**Given text:**
[Start]
Monday, July 29, 2013

A comparative look at the numbers in the slave trade

Despite the overwhelming attention paid to it in comparison to the role of Africa, the Middle East, Europe, the Caribbean, and Latin America the US played a comparatively small role in the international slave trade. The Trans-Atlantic slave trade to begin was considerably smaller than the combined Trans-Saharan and Trans-Indian Ocean slave trades. These far less well known slave trades lasted from about 650 to 1905 and totaled about 17 million African slaves (John Ralph Willis, fn. 2, p. x). The much shorter lived Atlantic slave trade saw the arrival of around 10 million surviving Africans in the Western hemisphere during the 16th to the 19th centuries (Polian, table 1, p. 18).Contrary to the impression given by US commentators the number of slaves sent to the US during this time was only a small fraction of these men and women.
[End]
**Written instruction:** In the post on the slave trade, roughly how many African slaves did the Trans-Saharan and Trans-Indian Ocean slave trades total?

**Listed entries:**
[Start]
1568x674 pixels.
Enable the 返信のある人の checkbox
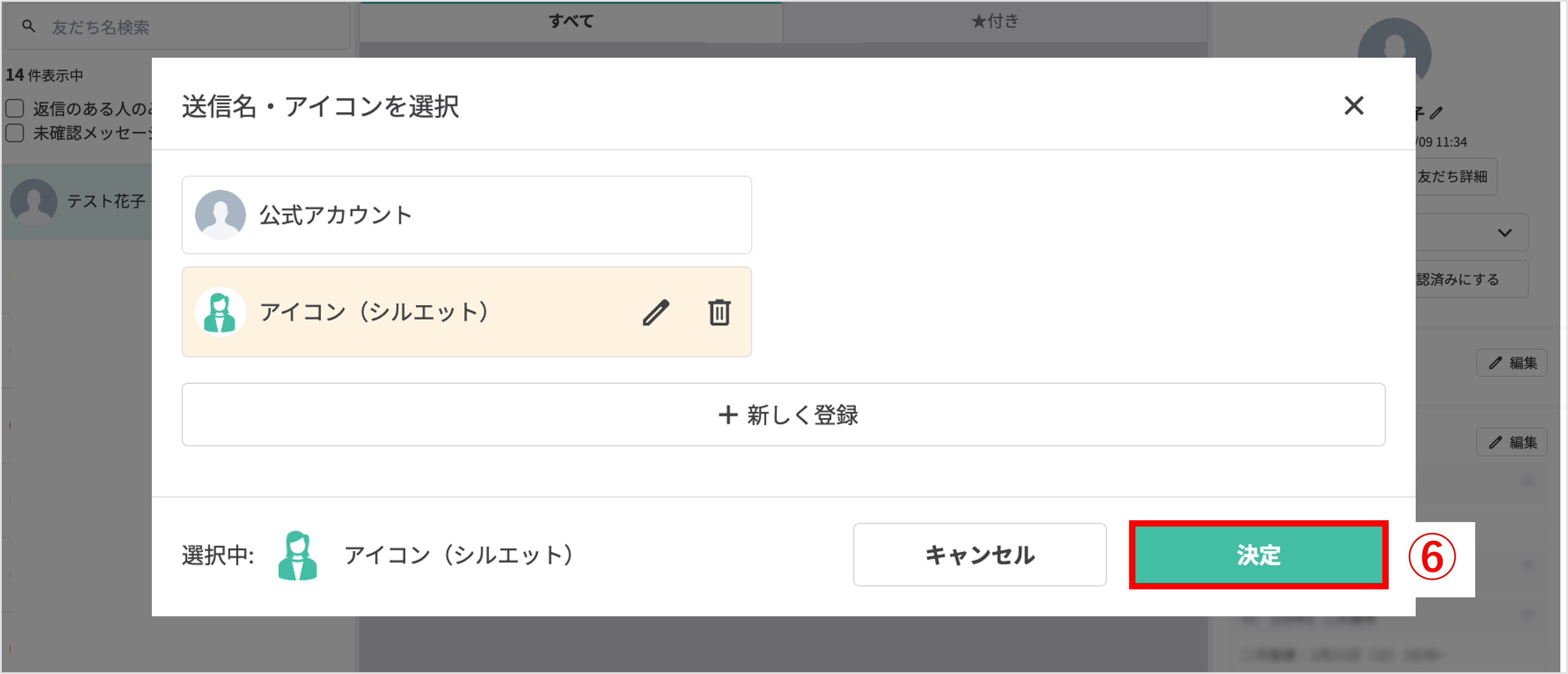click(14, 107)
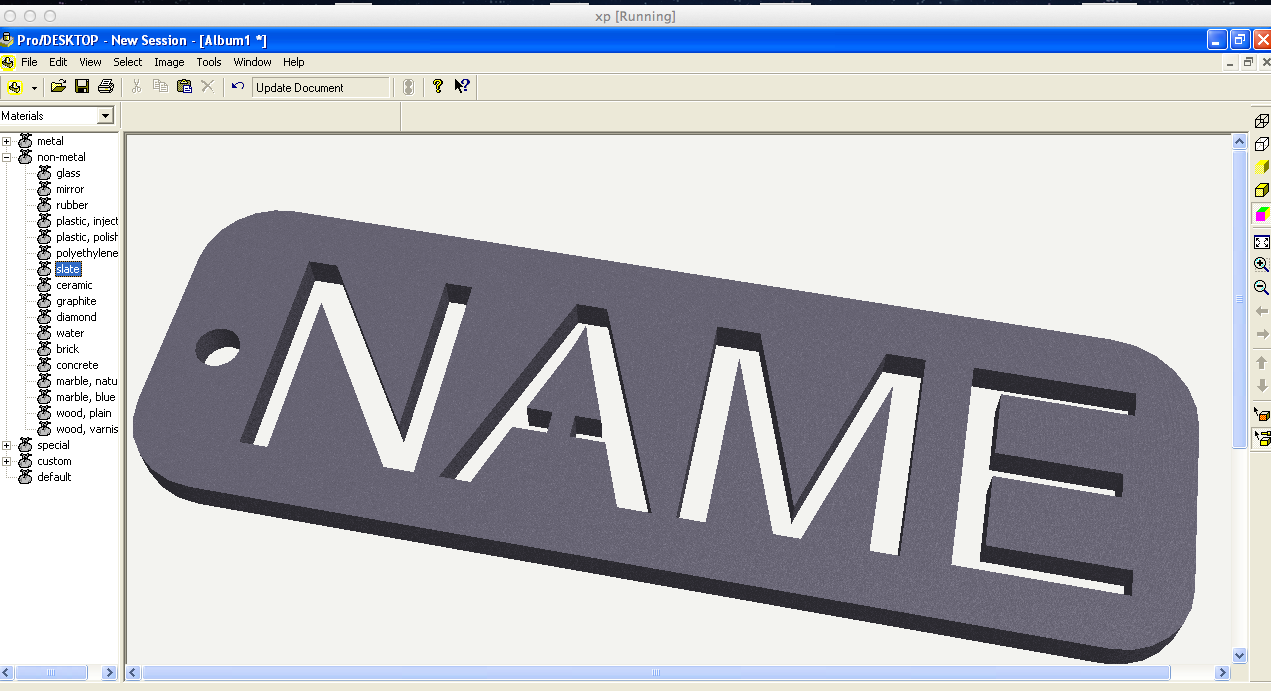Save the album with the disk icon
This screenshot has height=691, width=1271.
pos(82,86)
[End]
**Solution for this exercise:** About 17 million.